3 tablespoons unsalted butter, divided

2 pounds beef stew, cut in 1-1/2 inch cubes

1 tablespoon flour

salt and pepper, to taste

2-1/2 cups full-bodied red wine, divided

2 medium onions, coarsely chopped

1 medium carrot, scraped and quartered

1 garlic clove, minced

2 shallots, minced

Bouquet garni

2 small pieces of oxtail

1 tablespoon brandy

4 tablespoons Madeira

1/2 pound raw mushroom caps, quartered

In a large Dutch oven, melt two tablespoons butter over medium high heat. When the foaming subsides, brown the beef in batches, removing pieces to a plate as they sear. Return them all to the pot, along with any accumulated meat juices. Sprinkle the meat with the flour, blend it in thoroughly and add salt and pepper and 1-1/2 cups of wine. Reduce the heat to medium.
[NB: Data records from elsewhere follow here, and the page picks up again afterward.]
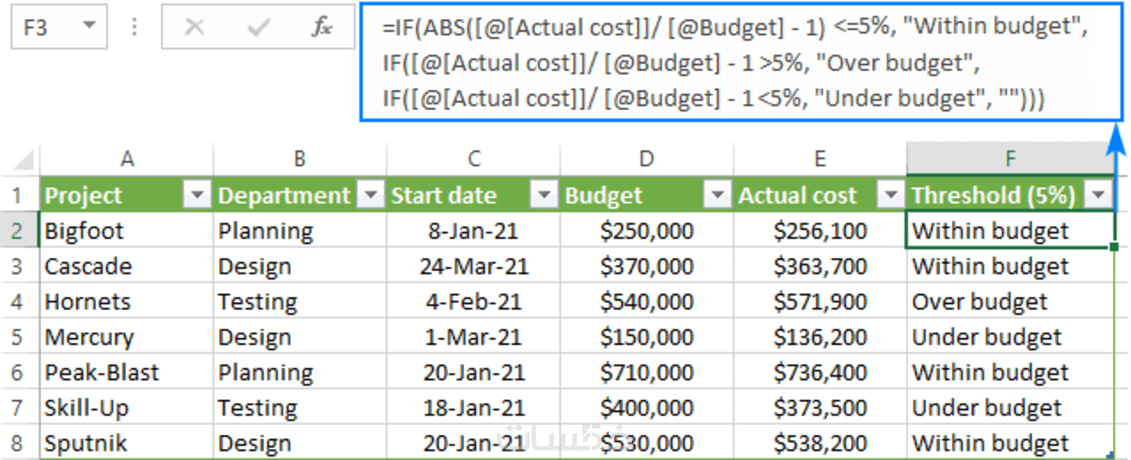Click the formula bar options dots
The height and width of the screenshot is (460, 1131).
134,27
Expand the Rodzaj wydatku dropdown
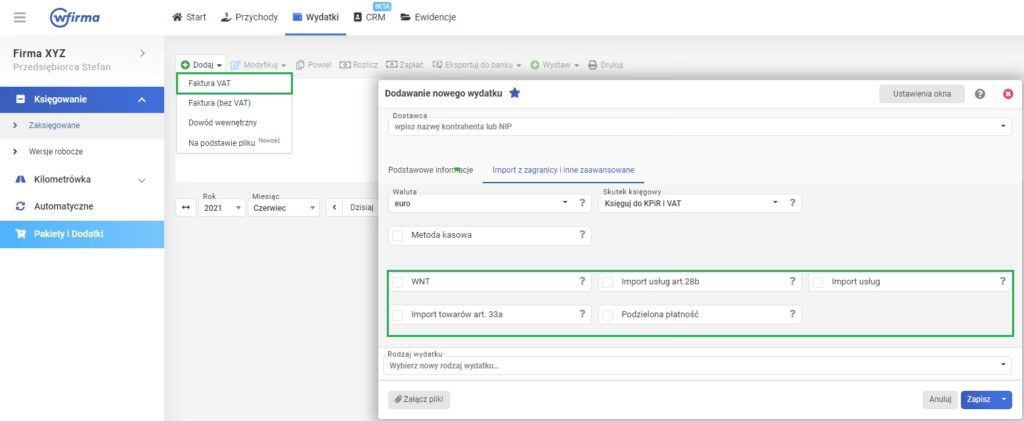Viewport: 1024px width, 421px height. coord(698,365)
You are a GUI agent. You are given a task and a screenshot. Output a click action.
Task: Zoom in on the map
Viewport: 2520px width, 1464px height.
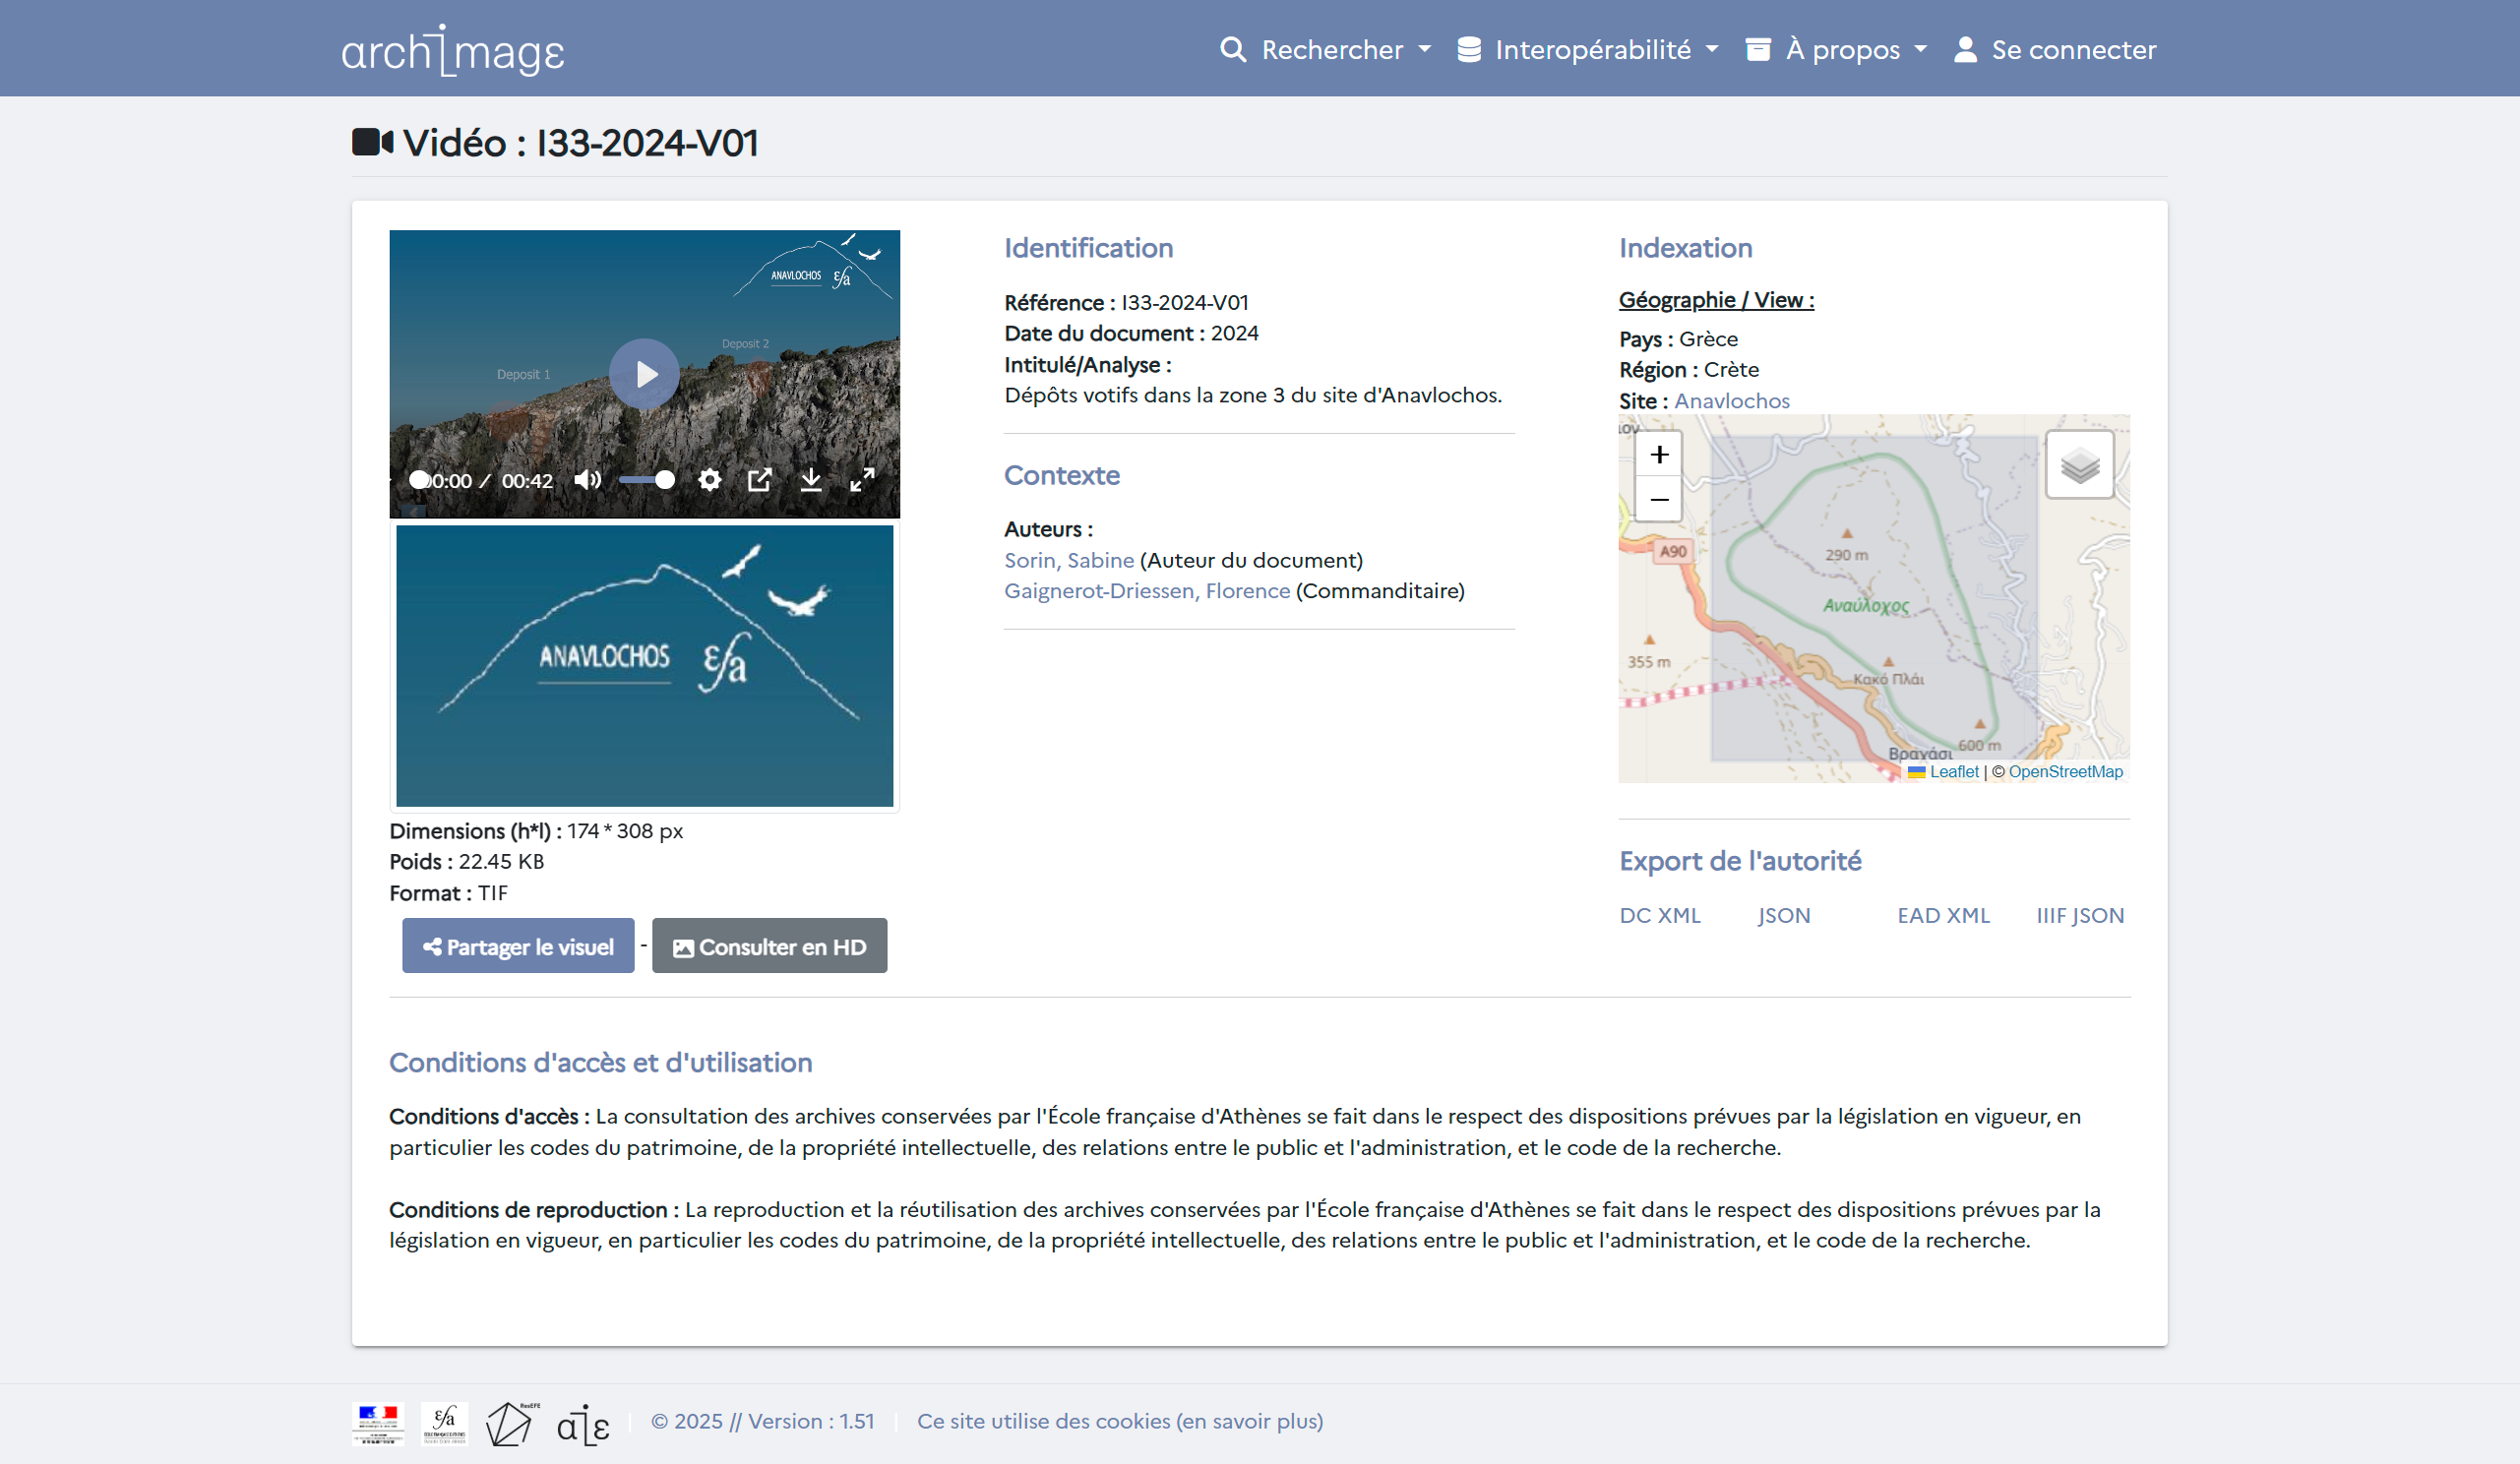(1659, 455)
In a small frying pan, melt the remaining tablespoon of butter over medium high heat. When the foaming subsides, saute the onion until lightly golden, and add to the beef, along with the carrot, garlic, shallots, bouquet garni, and the oxtail, stirring well to combine. Add the rest of the wine to cover the meat; place the cover on the Dutch oven and simmer over a low flame for 3 hours, or until the meat is very tender and the sauce is a rich, dark brown.

Half an hour before serving time, add the brandy, Madeira, and the mushrooms, and continue to cook, uncovered, until the mushrooms are tender. Remove the bouquet garni, and serve the stew in warm bowls over noodles.